Stored items:
• • •

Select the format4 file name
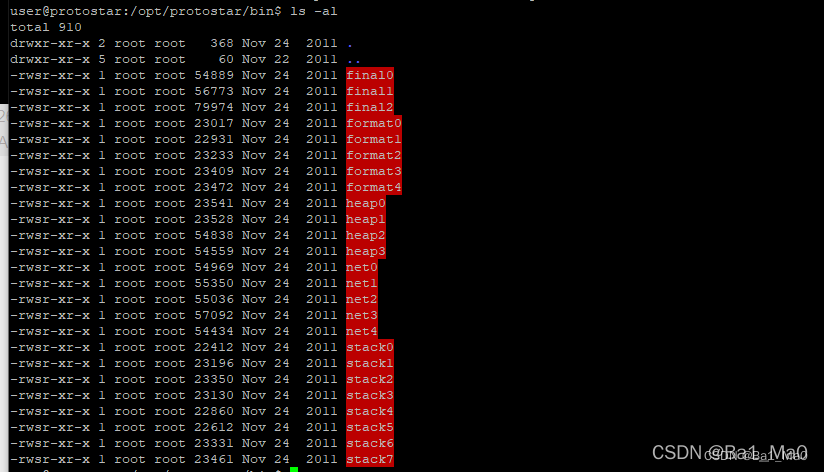The image size is (824, 472). (x=374, y=187)
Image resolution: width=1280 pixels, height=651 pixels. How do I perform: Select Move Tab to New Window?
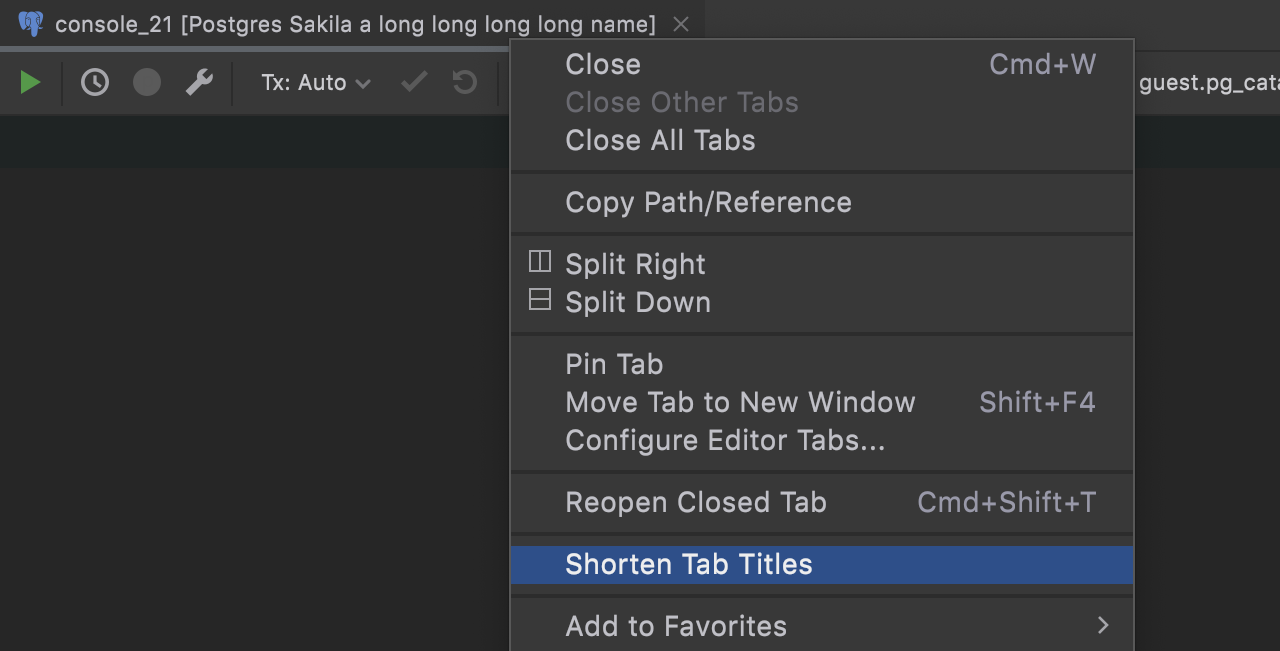[740, 402]
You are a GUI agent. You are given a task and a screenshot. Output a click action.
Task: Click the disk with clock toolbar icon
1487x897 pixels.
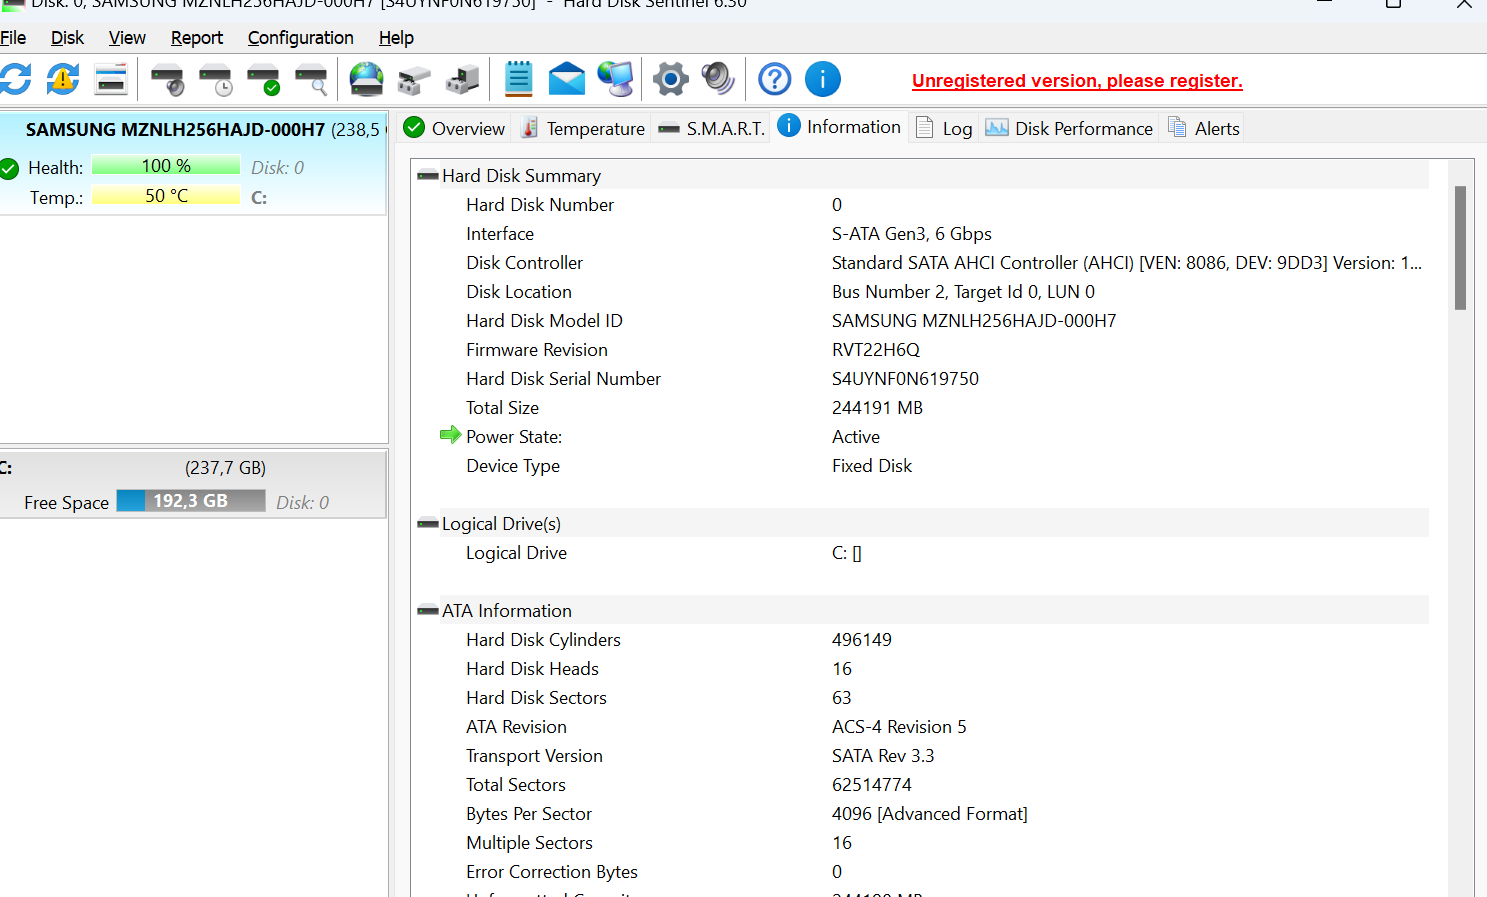(215, 80)
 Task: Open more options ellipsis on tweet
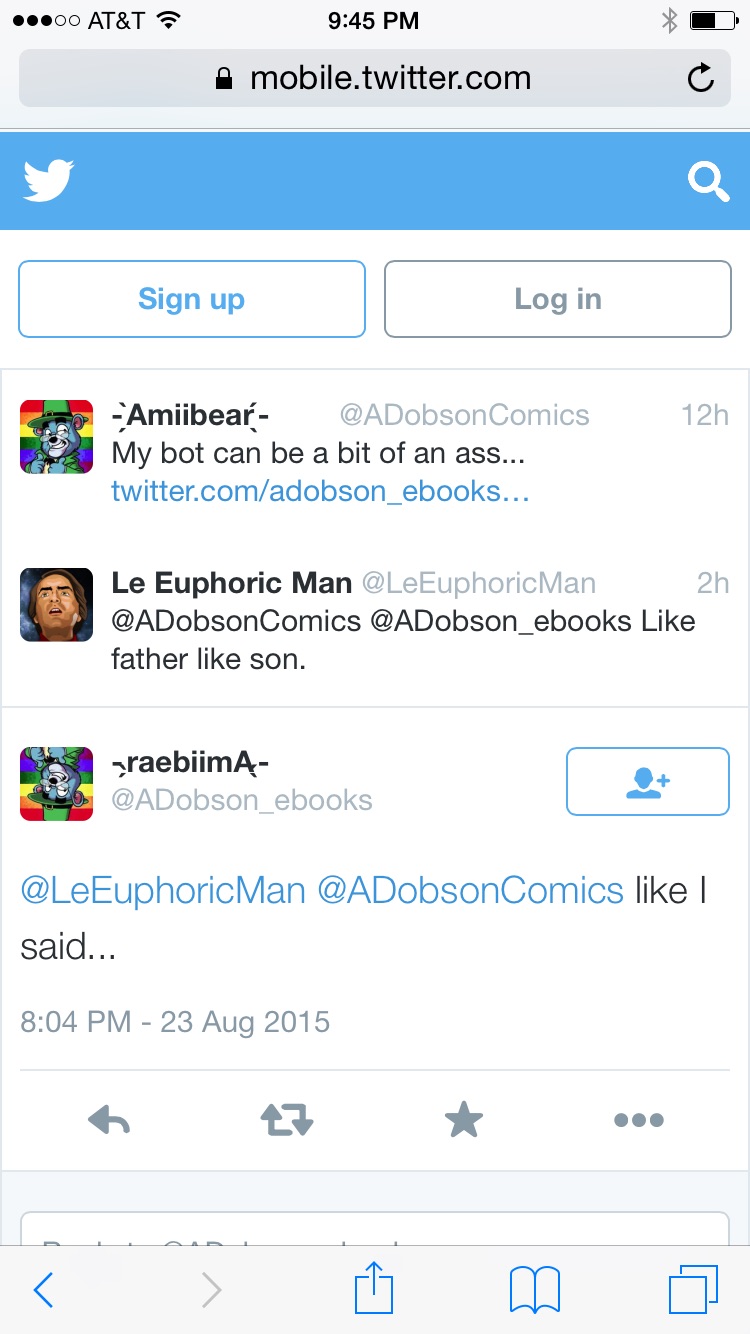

• • •

Leaving the pictures aside, write out the entries above exactly.

Select the format4 file name
The image size is (824, 472). (x=374, y=187)
Image resolution: width=1280 pixels, height=651 pixels. How do I perform: Select Move Tab to New Window?
[740, 402]
You are a GUI agent. You are given a task and a screenshot. Output a click action.
Task: Click the disk with clock toolbar icon
1487x897 pixels.
(215, 80)
 Task: Open more options ellipsis on tweet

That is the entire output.